Now, budget aficionados may note that, earlier this month, $30 billion in entitlement cuts were, in fact, packaged into a separate bill that Budget Committee Chairman Tom Price decreed was “ready to go.” The plan is for the package to be a “sidecar” that would accompany the budget resolution through the legislative process.
That would be a lovely solution, say caucus members, if only the sidecar had any chance in hell of surviving the trip. Which it does not. (Freedom Caucusers may be zealots, but they are not idiots.) “No one really anticipates that the sidecar has much of a chance in the Senate,” says Garrett. Weakly linking cuts to the budget resolution—which is itself non-binding—is pointless, he observes. “You have to get that $30 billion into some must-pass piece of legislation.”
Here again, caucus members have been full of suggestions. Some favor linking the cuts to FAA reauthorization, or maybe the funding bill for military construction and the VA. “These are things everybody wants to pass,” says Brat.
Meadows thinks he has the perfect solution: Attach any compromise to the legislation helping Puerto Rico restructure its debt. “As a member from North Carolina, if I did not act on Puerto Rico I would probably get points instead of demerits,” he says. “But it seems to be a priority for the administration and even some in a bipartisan way here on Capitol Hill.” If for some reason the bill comes up without the agreed upon compromise proposal, members could refuse to support it without too much blowback. “That way you’re not shutting down FAA. Not doing away with food stamps. It becomes an issue that you can walk away from if it doesn’t pass.”
For its part, the speaker’s office insists that productive negotiations are ongoing. Ryan’s press secretary AshLee Strong tells me, “Members had a good budget conference before the recess—taking in ideas from many members, including those in the Freedom Caucus—and we plan to resume that conversation this week.”
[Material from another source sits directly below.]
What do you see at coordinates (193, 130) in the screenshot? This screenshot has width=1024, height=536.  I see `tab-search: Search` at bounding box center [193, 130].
But Freedom Caucusers are not optimistic about the situation turning out well, especially after Majority Leader Kevin McCarthy indicated that there would not be a budget vote this week. After May 15, the House is free to start moving funding bills without a budget resolution, and pretty much everyone assumes they will begin moving at the 10-70 level. Eventually, predicts Garrett, appropriations will grind to a halt altogether, and Congress will have to deal yet again with a continuing resolution in September. The whole process will, as usual, wind up being a colossal mess—one for which Freedom Caucus members are well aware that they will likely be blamed.
For the most part, they are okay with that. But they want everyone to understand that they did not just sit around obstructing leadership’s efforts to make something happen. They tried to play nicely. They really did. “But there are only so many proposals you can make and get ‘no’s to,” says Meadows. “Ultimately, you’ve got to stand your ground.”